14 March 2007

The Biltmore Estate

  • Four acres of floor space
  • 250 rooms
  • 34 family and guest rooms
  • 60 servants' rooms
  • 43 bathrooms
  • 65 fireplaces
  • Three kitchens
  • One 100,000-acre forest
  • One 250-acre wooded park
  • Five pleasure gardens
  • 30 miles of macadamized roadways
  • 23,000 books
  • Horse and dairy farms
  • Elevators
  • Refrigerators
  • One 700,000 gallon indoor swimming pool (with underwater lighting)
  • One bowling alley
  • One gymnasium
  • One state-of-the-art laundry complex
  • Three museum's worth of art dating to medieval times
  • And Napoleon Bonaparte's ivory chess set.
Cost upon its opening?

Nobody knows: George Washington Vanderbilt didn't keep any records. The ultra-modern Biltmore Estate opened its doors to guests on Christmas Eve, 1895, after only six years of construction. The youngest member of the railroad magnate family, 33-year-old George had no problem spending the $100 million (nearly two billion dollars at today's rate) of his father's money.

Even though I have no characters with access to that kind of money, I've been able to use bits and pieces from what I've learned about the platinum lifestyles of the Gilded Age. Biltmore's preservation and education programs are some of the best I've encountered, and the self-guided audio tour (each visitor is given a personal MP3 player) is packed with more information than I can retain. I've visited twice. The first time I bought the book, and the second time I took notes. And I'm ready to go again!

I love getting a strong sense of place in books, every bit as much as I love good stories and well-drawn characters. I think it's why I love the gothic novel: I get to explore houses and grounds I could never fully explore otherwise.

What are the most interesting settings in your books? What about books you've read? How do tours and personal visits affect your writing?


Delia DeLeest said...

I absolutely love sending my characters into speakeasies. There are so many things I love about the 1920's, but speakeasies are my favorite. I love all the cloak and dagger that's involved in running hidden, illegal gin joints and the hoops the owners have to jump through to get merchandise to sell.

DeborahBrent said...

Have you taken the behind the scenes tour? You have to sign up early or they fill up. I have an idea for a book set at Biltmore. If you have never visited this grand and privately owned estate put it on your list of places to visit and wear comfortable shoes.

Michelle Styles said...

I do know about Biltmore. It ranks up there with Hearst Castle and I forget the one up in Delaware that belonged to the Duponts.
Okay, maybe I just love visitng old houses.
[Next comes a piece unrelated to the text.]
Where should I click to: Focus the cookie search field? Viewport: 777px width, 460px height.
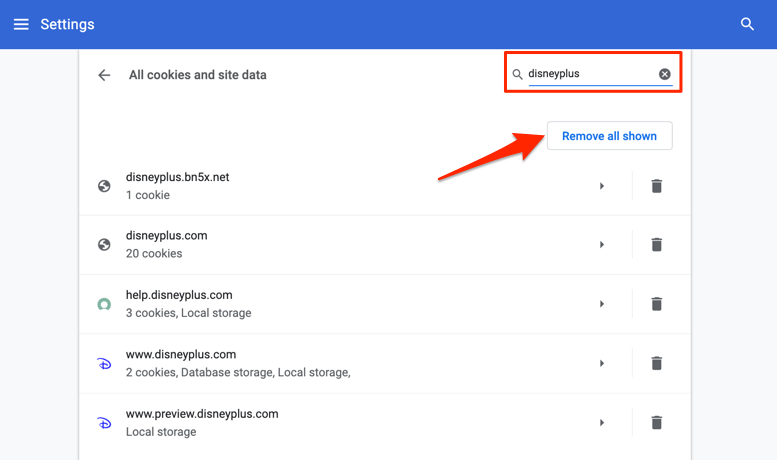point(591,74)
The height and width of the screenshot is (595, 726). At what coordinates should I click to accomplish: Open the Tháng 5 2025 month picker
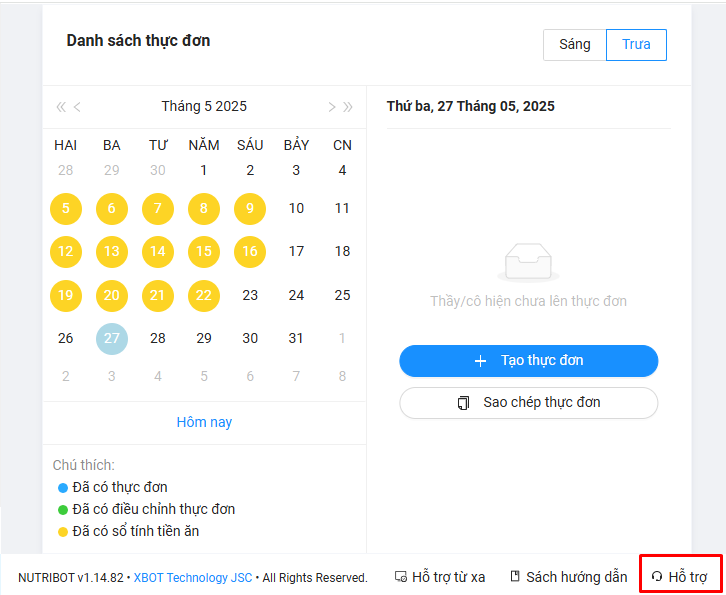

I have been a member of the National Trust and English Heritage over here in the UK for years as well. Old houses are just great.

I find it very useful to visit my settings whereever possible. You can different feel about the place. And I have kept notes from whereever I have travelled as well.

Rome was absolutely asmazing to visit.It is one of my favourite places. When I visited Iceland I gained a whole new appreciation for the Vikings (I had been to Norway several times before) I adored being able to ride a Viking horse.

I also love going to reconstructed sites or re-enactments. There is alot you can learn by actually speaking to people who are engaged in seeing how it was to cope. How heavy were swords for example? How bad would have the smoke been? How dark the lighting? Hands on experiences add.

Tess said...

The streets of Paris - they're so cool. Do you know they had sidewalks and streetlamps in Paris at the end of the 18th century?

Camilla said...

I really want to visit America's castles and plantation houses--in this mad obsession with all things British, we tend to forget about the millionaires and tycoons and wealthy families who lived in America around the same time as England's Upper Ten Thousand.